(Dataset entries begins)

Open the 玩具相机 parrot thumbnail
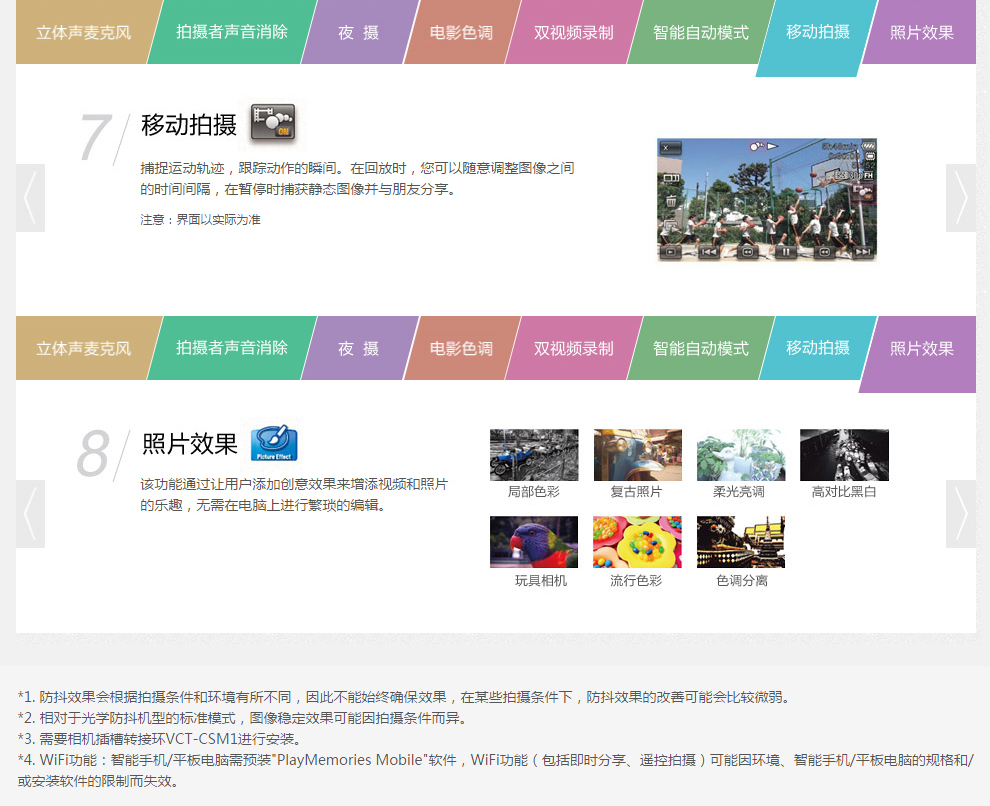click(534, 542)
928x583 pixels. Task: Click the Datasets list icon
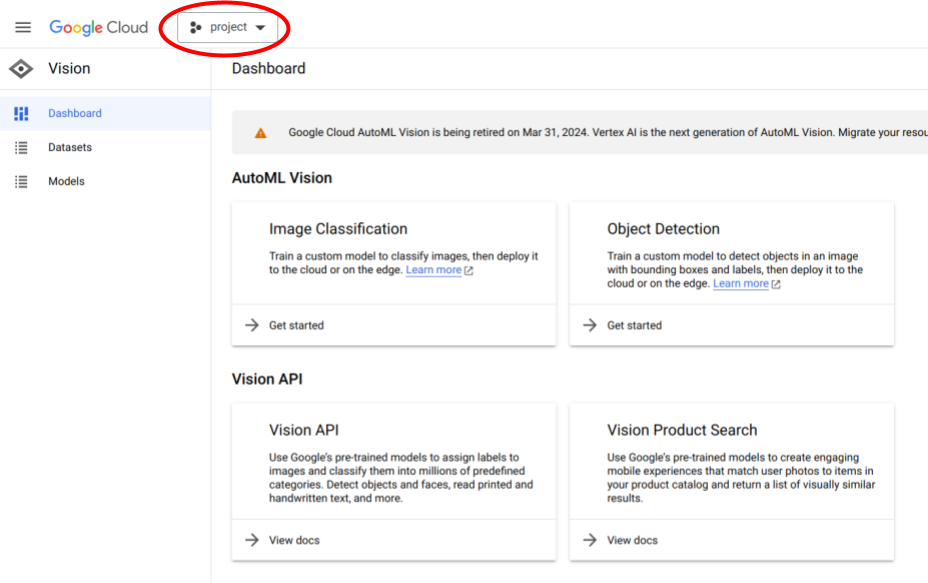pyautogui.click(x=21, y=148)
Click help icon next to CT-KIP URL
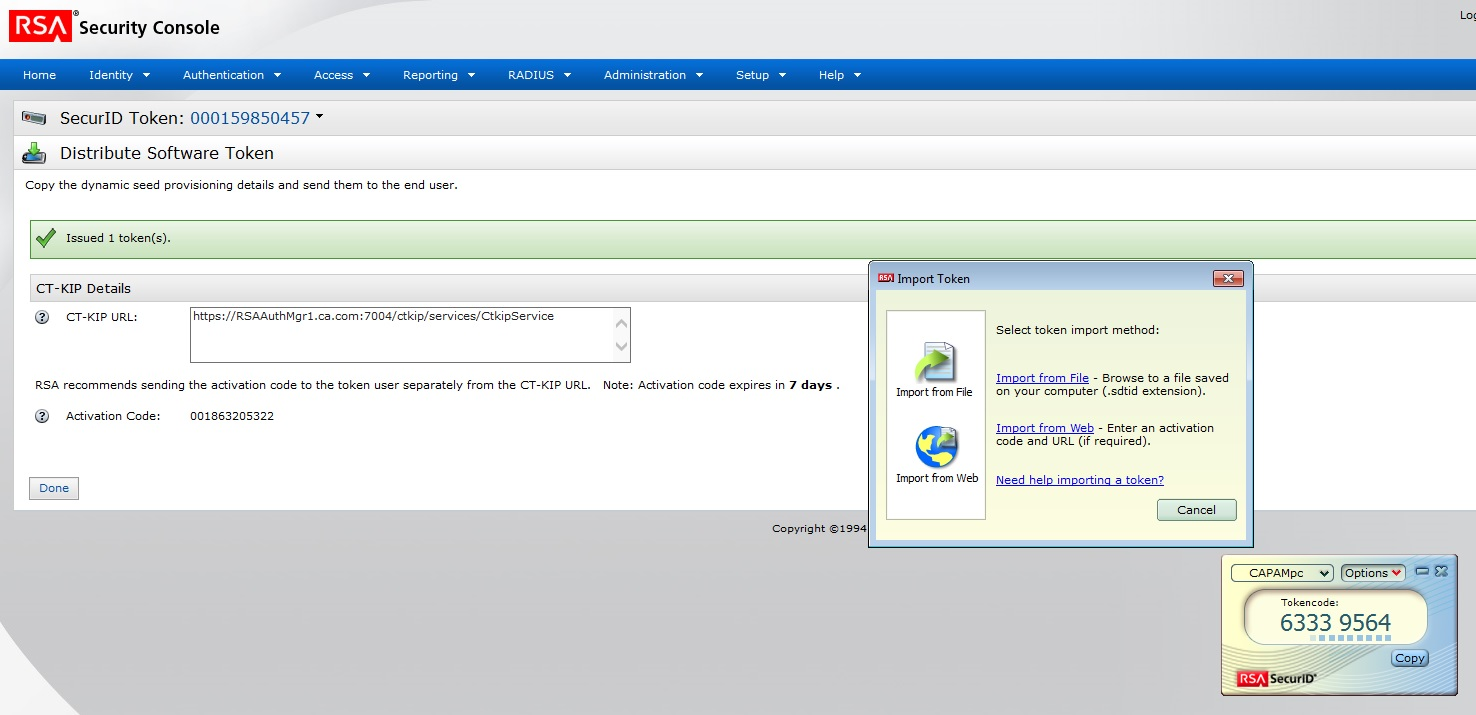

(Dataset entries ends)

#### Your goal
Nothing but the lines from the line with "928x583 pixels. Task: Click" through the last line of the listing should be copied, exactly and with both ends kept. Leave pictures out.

#### Output of the exercise
928x583 pixels. Task: Click the Datasets list icon
pyautogui.click(x=21, y=148)
Click help icon next to CT-KIP URL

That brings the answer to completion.